> **Task description**:
The response should reproduce exactly the lines from the top of the listing below through the one that contains "maio 2023 (371, 1476)", and nothing else; pictures do not belong in it.

> **Exercise data**:
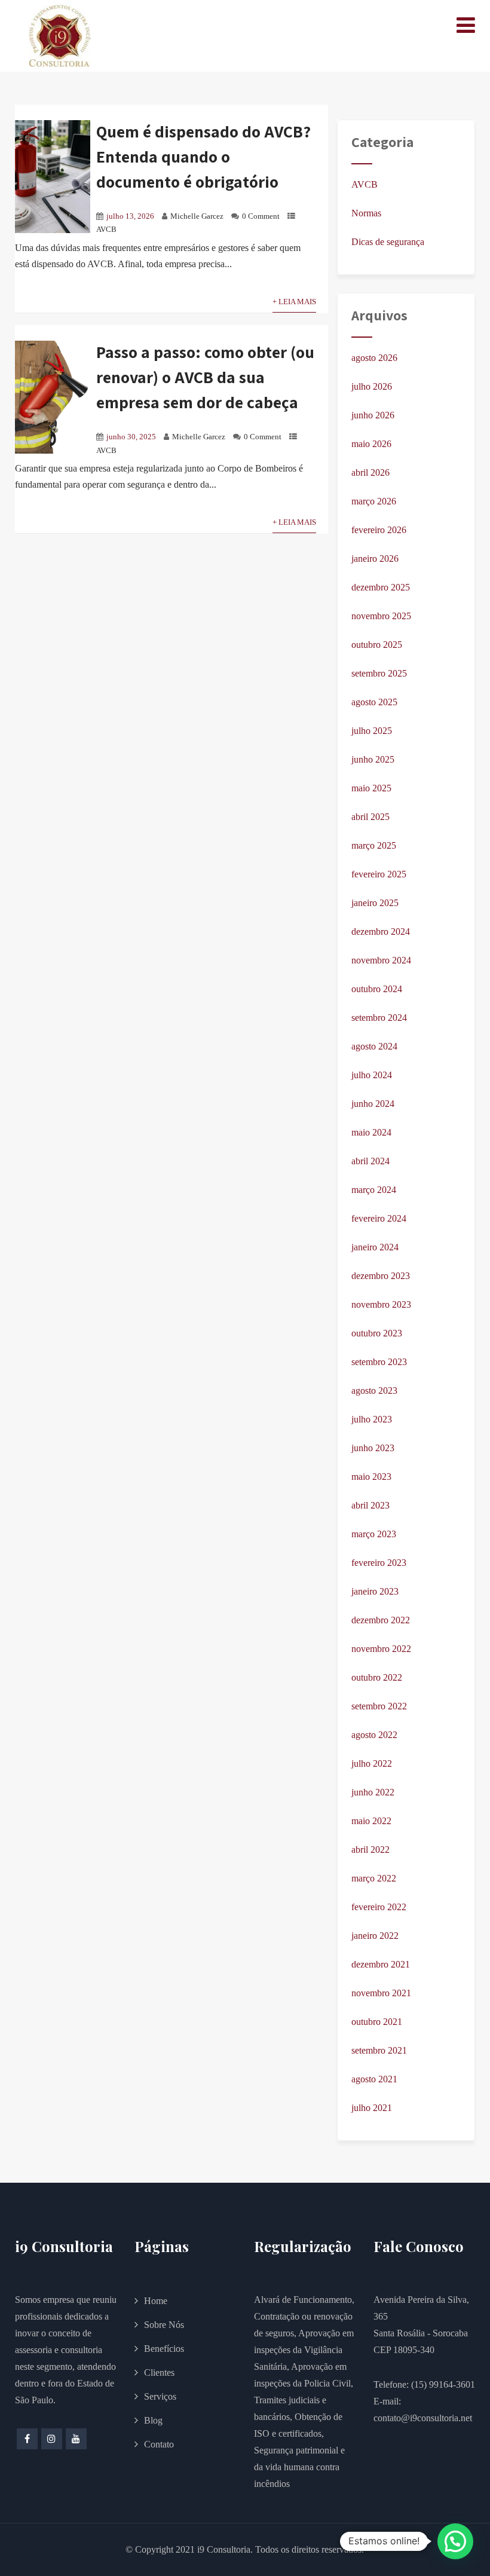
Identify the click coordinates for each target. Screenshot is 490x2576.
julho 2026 (371, 386)
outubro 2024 (376, 989)
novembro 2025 (381, 616)
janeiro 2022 (375, 1936)
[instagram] (51, 2438)
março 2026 (373, 501)
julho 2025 (371, 731)
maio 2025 (371, 788)
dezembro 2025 (380, 587)
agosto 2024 (374, 1046)
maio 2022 (371, 1821)
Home (155, 2301)
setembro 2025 (379, 673)
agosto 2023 (374, 1390)
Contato (159, 2444)
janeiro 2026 (375, 558)
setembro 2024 (379, 1017)
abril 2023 (370, 1505)
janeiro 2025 (375, 903)
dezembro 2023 (380, 1276)
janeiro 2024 (375, 1247)
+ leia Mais (294, 302)
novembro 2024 (381, 960)
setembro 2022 (379, 1706)
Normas (366, 213)
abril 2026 (370, 472)
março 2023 (373, 1534)
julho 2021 (371, 2108)
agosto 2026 (374, 358)
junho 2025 (372, 759)
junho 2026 (372, 415)
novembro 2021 (381, 1993)
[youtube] (76, 2438)
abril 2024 (370, 1161)
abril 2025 (370, 817)
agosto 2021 (374, 2079)
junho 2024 (372, 1104)
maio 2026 (371, 444)
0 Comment (261, 216)
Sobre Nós (164, 2325)
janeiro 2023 (375, 1591)
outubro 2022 (376, 1677)
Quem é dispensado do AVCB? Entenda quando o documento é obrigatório (203, 156)
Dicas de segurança (387, 242)
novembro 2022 (381, 1649)
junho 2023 (372, 1448)
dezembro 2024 (380, 931)
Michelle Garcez (196, 216)
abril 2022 (370, 1849)
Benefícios (164, 2349)
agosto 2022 (374, 1735)
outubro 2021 (376, 2022)
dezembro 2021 (380, 1964)
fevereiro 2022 (378, 1907)
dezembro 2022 (380, 1620)
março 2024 (373, 1190)
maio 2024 (371, 1132)
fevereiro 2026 (378, 530)
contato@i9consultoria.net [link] (422, 2418)
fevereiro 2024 (378, 1218)
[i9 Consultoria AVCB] (60, 36)
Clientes (159, 2372)
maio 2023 (371, 1476)
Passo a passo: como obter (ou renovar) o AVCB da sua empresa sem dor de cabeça (205, 377)
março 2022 (373, 1878)
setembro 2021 (379, 2050)
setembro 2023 (379, 1362)
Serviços (160, 2396)
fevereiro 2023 (378, 1563)
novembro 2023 (381, 1304)
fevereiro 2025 (378, 874)
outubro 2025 (376, 645)
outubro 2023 (376, 1333)
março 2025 (373, 845)
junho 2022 (372, 1792)
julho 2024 (371, 1075)
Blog (153, 2420)
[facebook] (27, 2438)
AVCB (106, 229)
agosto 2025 (374, 702)
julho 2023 (371, 1419)
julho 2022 (371, 1763)
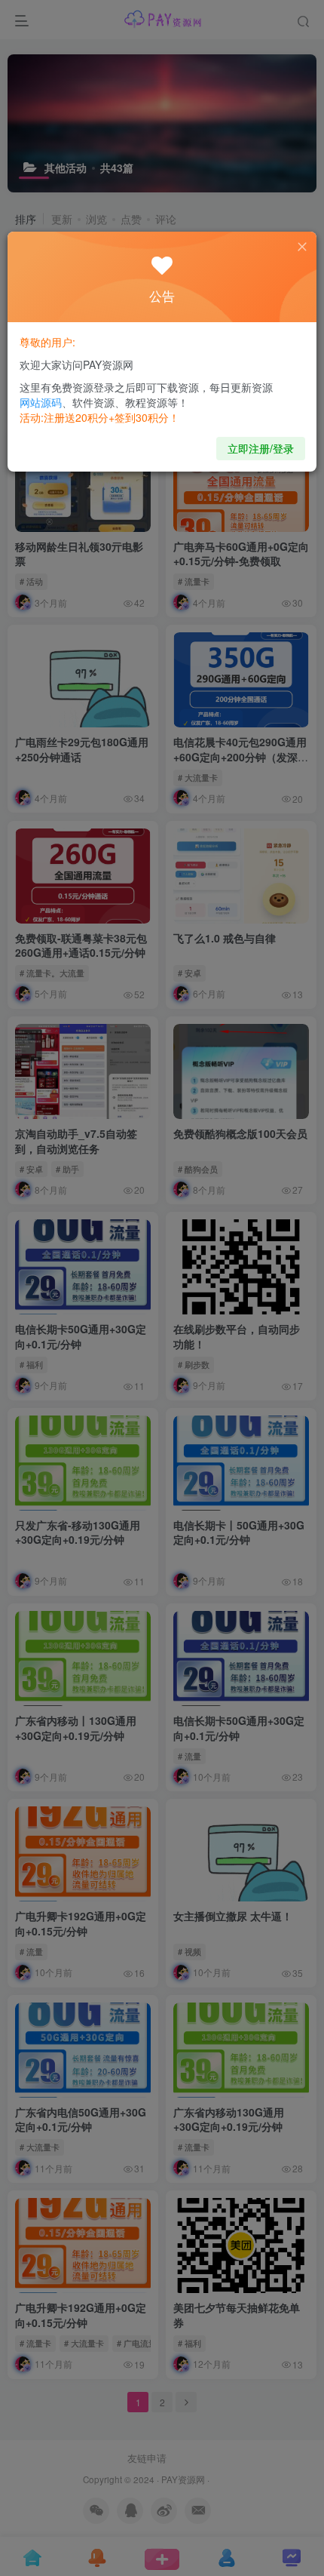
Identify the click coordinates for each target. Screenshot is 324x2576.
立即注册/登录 (261, 448)
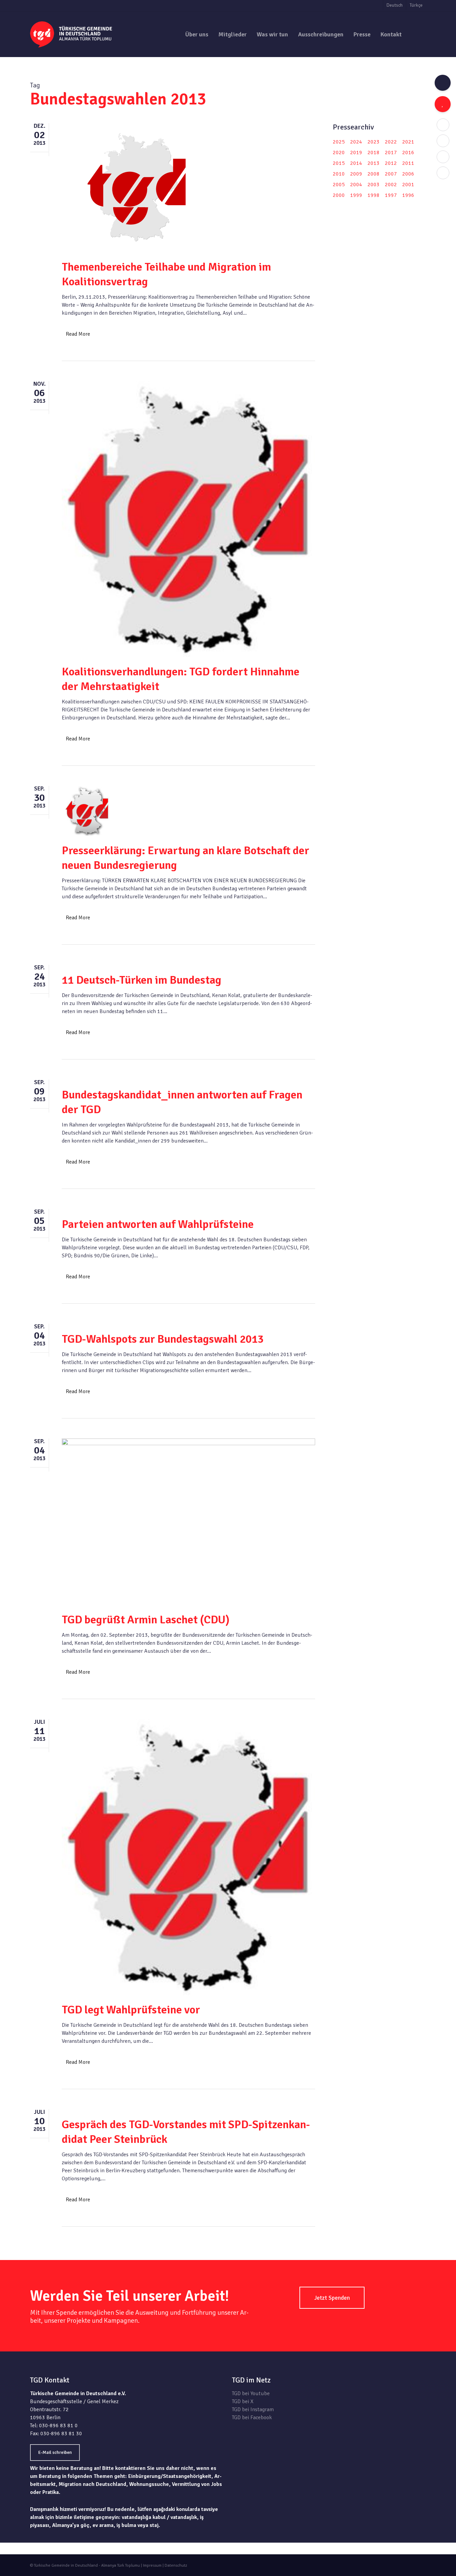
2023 (374, 141)
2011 (408, 163)
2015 (339, 163)
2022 (391, 141)
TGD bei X (242, 2401)
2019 (356, 152)
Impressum (152, 2565)
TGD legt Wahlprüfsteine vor (131, 2010)
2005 (339, 184)
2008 (374, 174)
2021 (408, 141)
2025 (339, 141)
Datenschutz (176, 2565)
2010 (339, 174)
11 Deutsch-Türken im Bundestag (141, 980)
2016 (408, 152)
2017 (391, 152)
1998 (374, 195)
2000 (339, 195)
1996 (408, 195)
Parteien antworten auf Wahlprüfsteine (158, 1224)
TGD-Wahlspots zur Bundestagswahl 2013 (163, 1339)
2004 (356, 184)
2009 (356, 174)
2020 (339, 152)
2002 (391, 184)
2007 (391, 174)
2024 (356, 141)
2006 (408, 174)
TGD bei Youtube (251, 2393)
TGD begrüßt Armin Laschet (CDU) (146, 1620)
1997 (391, 195)
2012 (391, 163)
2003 (374, 184)
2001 (408, 184)
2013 (374, 163)
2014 (356, 163)
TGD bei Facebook (252, 2417)
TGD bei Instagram (253, 2409)
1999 (356, 195)
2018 (374, 152)
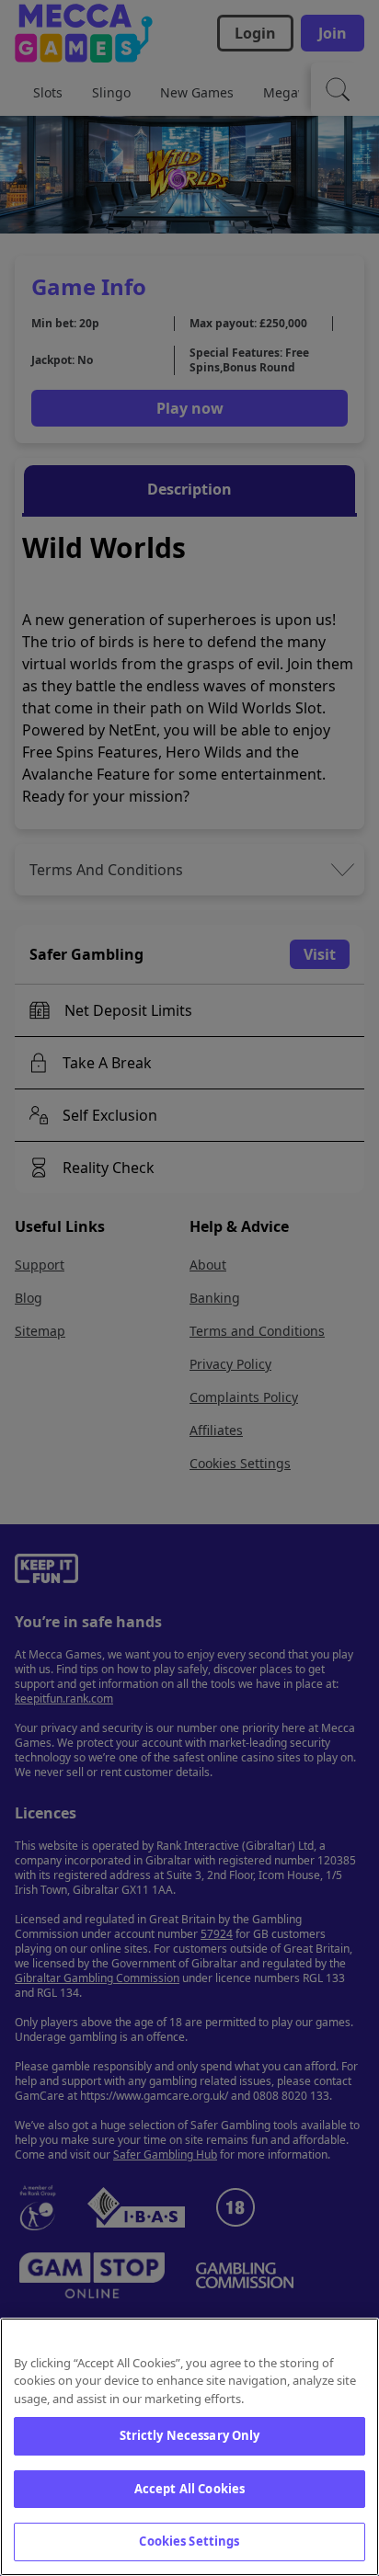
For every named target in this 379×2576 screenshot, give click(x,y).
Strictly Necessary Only (190, 2435)
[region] (189, 2447)
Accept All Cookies (189, 2488)
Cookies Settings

> **Output of the exercise**:
Identify the click coordinates for each target. Screenshot is 490x2576.
julho 2026 (371, 386)
outubro 2024 (376, 989)
novembro 2025 (381, 616)
janeiro 2022 (375, 1936)
[instagram] (51, 2438)
março 2026 (373, 501)
julho 2025 (371, 731)
maio 2025 (371, 788)
dezembro 2025 (380, 587)
agosto 2024 (374, 1046)
maio 2022 (371, 1821)
Home (155, 2301)
setembro 2025 (379, 673)
agosto 2023 (374, 1390)
Contato (159, 2444)
janeiro 2026 (375, 558)
setembro 2024 (379, 1017)
abril 2023 (370, 1505)
janeiro 2025 (375, 903)
dezembro 2023 (380, 1276)
janeiro 2024 (375, 1247)
+ leia Mais (294, 302)
novembro 2024 (381, 960)
setembro 2022 (379, 1706)
Normas (366, 213)
abril 2026 (370, 472)
março 2023 (373, 1534)
julho 2021 (371, 2108)
agosto 2026 (374, 358)
junho 2025 (372, 759)
junho 2026 (372, 415)
novembro 2021 (381, 1993)
[youtube] (76, 2438)
abril 2024 (370, 1161)
abril 2025 (370, 817)
agosto 2021 (374, 2079)
junho 2024 (372, 1104)
maio 2026 (371, 444)
0 Comment (261, 216)
Sobre Nós (164, 2325)
janeiro 2023 (375, 1591)
outubro 2022 (376, 1677)
Quem é dispensado do AVCB? Entenda quando o documento é obrigatório (203, 156)
Dicas de segurança (387, 242)
novembro 2022 (381, 1649)
junho 2023 (372, 1448)
dezembro 2024 (380, 931)
Michelle Garcez (196, 216)
abril 2022 (370, 1849)
Benefícios (164, 2349)
agosto 2022 (374, 1735)
outubro 2021 (376, 2022)
dezembro 2021 (380, 1964)
fevereiro 2022 (378, 1907)
dezembro 2022 (380, 1620)
março 2024 (373, 1190)
maio 2024 (371, 1132)
fevereiro 2026 (378, 530)
contato@i9consultoria.net [link] (422, 2418)
fevereiro 2024 (378, 1218)
[i9 Consultoria AVCB] (60, 36)
Clientes (159, 2372)
maio 2023 (371, 1476)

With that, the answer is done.